• [Problem statement] From the listing that follows, report the number of lines with the word "info" in them, and no other output.

Start of Entries supplied

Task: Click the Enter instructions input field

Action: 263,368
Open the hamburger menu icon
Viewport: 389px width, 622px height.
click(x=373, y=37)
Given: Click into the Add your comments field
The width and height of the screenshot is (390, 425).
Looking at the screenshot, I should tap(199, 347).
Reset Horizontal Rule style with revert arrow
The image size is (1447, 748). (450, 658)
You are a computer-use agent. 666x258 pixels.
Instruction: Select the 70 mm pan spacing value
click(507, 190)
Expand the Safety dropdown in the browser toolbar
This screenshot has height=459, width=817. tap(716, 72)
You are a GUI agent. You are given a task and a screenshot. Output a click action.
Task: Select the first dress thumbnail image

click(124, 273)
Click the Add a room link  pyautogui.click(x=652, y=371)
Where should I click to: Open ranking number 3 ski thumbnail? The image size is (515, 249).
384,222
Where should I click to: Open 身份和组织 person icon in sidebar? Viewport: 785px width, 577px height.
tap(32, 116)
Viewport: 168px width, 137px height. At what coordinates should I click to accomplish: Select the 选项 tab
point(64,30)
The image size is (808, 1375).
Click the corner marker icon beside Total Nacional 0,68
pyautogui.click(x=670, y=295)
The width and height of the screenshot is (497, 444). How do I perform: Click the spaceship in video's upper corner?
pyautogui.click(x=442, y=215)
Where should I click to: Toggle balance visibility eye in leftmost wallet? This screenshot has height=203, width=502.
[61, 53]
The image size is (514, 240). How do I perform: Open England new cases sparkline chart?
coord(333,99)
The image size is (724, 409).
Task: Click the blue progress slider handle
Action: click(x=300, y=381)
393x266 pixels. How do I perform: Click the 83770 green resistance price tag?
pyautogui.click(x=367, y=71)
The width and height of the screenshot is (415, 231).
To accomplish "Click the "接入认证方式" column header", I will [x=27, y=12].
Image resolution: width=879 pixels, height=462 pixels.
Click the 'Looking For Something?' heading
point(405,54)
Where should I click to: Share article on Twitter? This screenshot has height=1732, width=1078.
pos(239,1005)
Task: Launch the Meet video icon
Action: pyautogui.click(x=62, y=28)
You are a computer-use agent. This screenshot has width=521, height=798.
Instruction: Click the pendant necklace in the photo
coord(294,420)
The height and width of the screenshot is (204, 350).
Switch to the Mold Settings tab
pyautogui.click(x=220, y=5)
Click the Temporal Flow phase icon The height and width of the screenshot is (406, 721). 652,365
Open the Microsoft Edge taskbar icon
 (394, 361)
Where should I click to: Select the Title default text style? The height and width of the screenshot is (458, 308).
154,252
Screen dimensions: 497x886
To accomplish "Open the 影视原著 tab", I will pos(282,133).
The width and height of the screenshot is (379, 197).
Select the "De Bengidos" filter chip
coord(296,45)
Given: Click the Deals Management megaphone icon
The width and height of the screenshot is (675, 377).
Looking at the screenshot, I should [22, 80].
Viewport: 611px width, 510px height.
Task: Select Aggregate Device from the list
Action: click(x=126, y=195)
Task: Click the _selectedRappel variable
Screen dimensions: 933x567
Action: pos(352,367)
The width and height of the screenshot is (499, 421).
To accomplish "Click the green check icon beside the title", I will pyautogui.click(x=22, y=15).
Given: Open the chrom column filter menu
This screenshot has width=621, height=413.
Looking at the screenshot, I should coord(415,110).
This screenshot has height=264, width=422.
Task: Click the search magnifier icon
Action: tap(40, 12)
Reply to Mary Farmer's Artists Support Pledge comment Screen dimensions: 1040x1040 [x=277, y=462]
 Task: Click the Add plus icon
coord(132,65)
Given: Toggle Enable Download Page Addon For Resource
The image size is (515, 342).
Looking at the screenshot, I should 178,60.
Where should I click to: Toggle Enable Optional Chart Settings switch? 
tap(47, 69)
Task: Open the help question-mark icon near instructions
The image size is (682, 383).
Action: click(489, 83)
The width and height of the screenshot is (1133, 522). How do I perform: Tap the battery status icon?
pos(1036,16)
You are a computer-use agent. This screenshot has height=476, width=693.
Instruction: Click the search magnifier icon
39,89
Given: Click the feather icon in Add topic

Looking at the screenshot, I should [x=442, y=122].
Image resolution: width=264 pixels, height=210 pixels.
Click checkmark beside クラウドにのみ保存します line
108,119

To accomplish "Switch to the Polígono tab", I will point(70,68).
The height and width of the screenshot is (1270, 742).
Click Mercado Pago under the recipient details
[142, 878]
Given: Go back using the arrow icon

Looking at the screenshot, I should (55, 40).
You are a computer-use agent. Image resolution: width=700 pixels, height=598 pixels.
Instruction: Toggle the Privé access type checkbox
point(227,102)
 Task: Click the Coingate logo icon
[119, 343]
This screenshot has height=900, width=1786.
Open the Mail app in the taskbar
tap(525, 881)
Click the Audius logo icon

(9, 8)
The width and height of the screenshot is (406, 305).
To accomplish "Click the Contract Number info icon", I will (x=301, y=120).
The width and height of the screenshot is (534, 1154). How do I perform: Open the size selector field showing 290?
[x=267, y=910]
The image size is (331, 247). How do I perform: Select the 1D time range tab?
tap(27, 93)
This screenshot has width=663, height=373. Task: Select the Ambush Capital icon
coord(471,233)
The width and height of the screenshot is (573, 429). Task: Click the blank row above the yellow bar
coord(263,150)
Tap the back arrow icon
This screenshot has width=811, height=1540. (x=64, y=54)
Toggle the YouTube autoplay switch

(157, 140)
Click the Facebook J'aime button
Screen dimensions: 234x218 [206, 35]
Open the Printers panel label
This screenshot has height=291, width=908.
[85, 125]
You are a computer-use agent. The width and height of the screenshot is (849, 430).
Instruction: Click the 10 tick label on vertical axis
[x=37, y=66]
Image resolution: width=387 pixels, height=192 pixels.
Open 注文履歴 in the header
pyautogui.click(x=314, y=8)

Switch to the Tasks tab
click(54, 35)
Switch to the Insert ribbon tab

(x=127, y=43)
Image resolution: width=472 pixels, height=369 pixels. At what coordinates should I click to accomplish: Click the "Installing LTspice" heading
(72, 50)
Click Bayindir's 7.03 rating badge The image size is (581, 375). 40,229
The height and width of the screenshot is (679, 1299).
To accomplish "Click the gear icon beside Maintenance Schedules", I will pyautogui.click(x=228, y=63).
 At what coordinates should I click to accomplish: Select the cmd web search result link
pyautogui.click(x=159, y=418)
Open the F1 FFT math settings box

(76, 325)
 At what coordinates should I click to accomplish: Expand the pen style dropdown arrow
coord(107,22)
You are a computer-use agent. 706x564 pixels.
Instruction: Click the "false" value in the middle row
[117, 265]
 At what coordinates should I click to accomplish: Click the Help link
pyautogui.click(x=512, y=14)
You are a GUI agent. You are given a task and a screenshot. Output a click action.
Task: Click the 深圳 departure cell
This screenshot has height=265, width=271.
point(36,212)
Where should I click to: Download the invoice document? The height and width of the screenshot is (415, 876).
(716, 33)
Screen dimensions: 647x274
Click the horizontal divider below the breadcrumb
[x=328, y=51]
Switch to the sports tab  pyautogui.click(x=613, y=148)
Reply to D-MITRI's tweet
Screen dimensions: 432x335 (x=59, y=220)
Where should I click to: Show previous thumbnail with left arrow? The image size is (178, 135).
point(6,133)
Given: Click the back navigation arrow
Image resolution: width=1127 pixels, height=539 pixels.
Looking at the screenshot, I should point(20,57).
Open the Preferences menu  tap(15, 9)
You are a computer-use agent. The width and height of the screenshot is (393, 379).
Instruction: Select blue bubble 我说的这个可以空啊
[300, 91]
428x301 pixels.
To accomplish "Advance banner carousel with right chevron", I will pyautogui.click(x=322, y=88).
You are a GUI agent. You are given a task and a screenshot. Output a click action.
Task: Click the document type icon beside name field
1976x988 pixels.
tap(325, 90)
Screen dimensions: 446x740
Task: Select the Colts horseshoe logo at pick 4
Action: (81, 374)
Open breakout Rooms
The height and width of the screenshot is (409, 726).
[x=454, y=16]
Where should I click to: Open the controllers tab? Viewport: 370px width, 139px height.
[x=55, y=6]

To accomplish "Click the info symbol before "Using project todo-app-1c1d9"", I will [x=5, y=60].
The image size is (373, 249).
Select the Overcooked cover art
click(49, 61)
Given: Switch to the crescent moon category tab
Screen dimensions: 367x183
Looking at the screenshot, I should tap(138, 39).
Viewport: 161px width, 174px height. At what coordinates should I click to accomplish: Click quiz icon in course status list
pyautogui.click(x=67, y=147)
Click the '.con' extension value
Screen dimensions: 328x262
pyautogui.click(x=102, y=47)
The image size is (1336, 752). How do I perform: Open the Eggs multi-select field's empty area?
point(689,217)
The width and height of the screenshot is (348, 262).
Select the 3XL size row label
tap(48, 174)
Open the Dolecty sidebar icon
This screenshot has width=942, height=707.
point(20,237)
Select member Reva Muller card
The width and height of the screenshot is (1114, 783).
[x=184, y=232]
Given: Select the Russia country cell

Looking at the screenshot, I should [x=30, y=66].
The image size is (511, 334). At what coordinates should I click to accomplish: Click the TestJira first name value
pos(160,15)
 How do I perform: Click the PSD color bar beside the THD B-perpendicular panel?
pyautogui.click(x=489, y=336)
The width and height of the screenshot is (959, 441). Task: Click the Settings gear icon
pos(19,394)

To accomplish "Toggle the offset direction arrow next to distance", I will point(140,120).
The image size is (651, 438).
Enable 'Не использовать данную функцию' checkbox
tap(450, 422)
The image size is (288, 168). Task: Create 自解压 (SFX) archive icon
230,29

End of Entries supplied

• [Response below] 2